[Exercise]
The answer must consist solely of the lines from the one containing "Click the divider line below Employment" through the last line of the records below, repeated exactly, with all pictures omitted.

[Data supplied]
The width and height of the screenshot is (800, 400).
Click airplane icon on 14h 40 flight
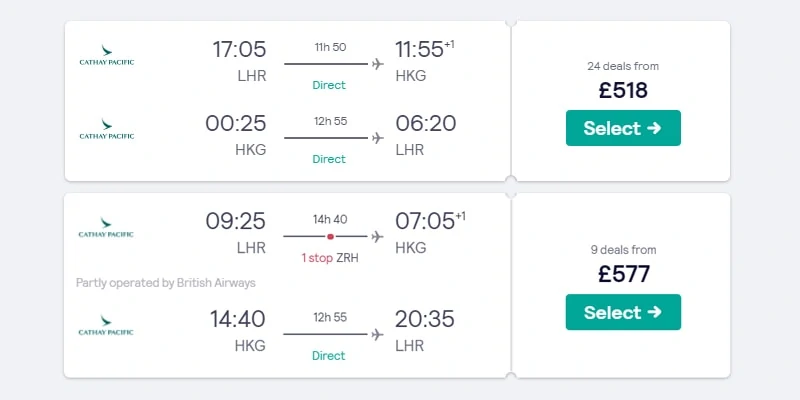click(x=377, y=236)
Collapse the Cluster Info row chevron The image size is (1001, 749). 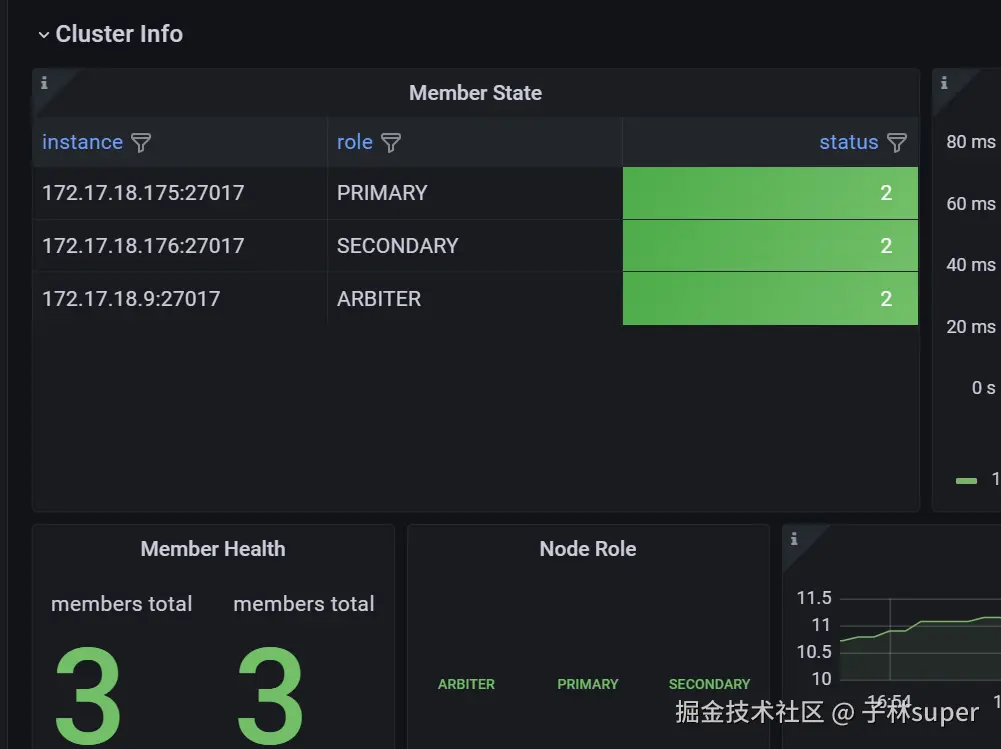(x=43, y=35)
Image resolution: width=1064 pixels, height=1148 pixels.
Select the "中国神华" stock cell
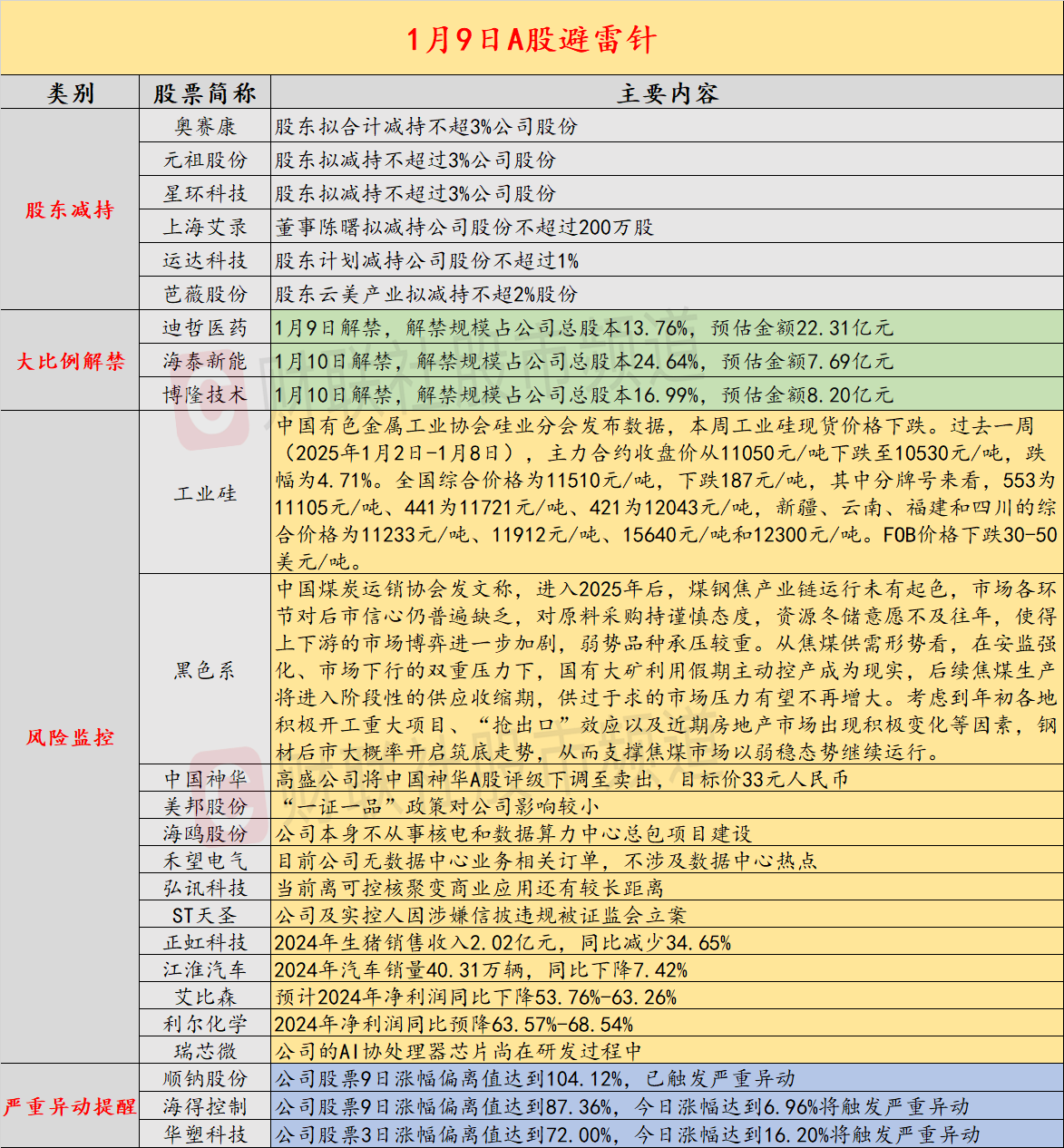[x=205, y=780]
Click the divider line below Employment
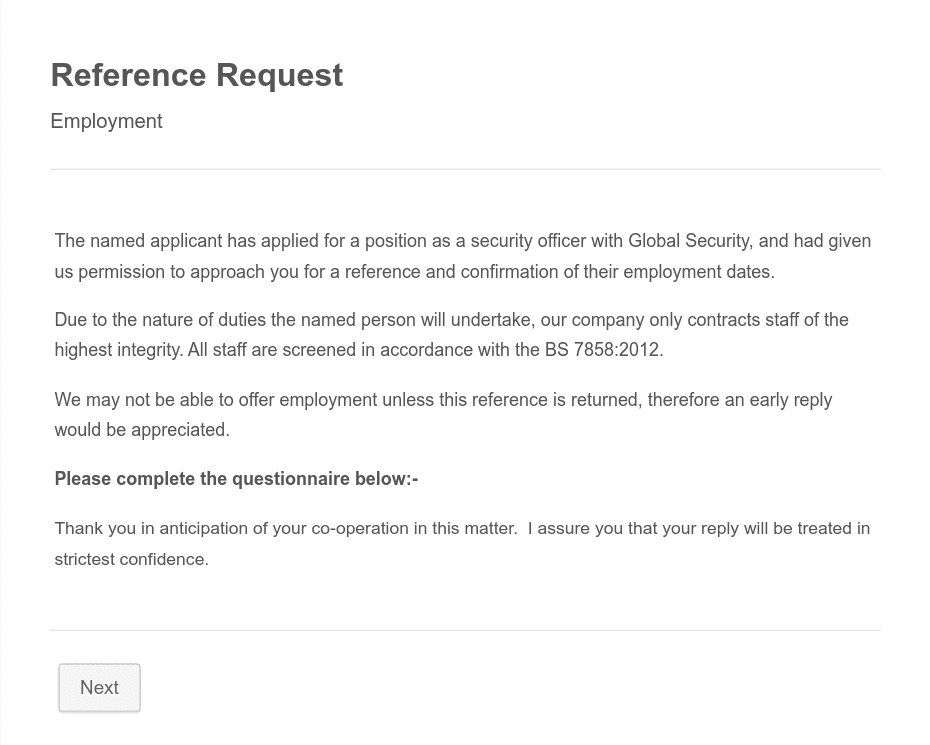This screenshot has width=930, height=745. [x=465, y=169]
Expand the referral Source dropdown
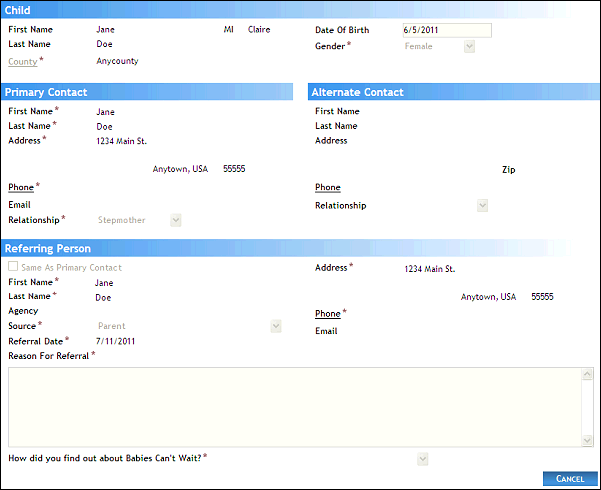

[Response]
Click the divider line below Employment
This screenshot has width=930, height=745. [x=465, y=169]
Expand the referral Source dropdown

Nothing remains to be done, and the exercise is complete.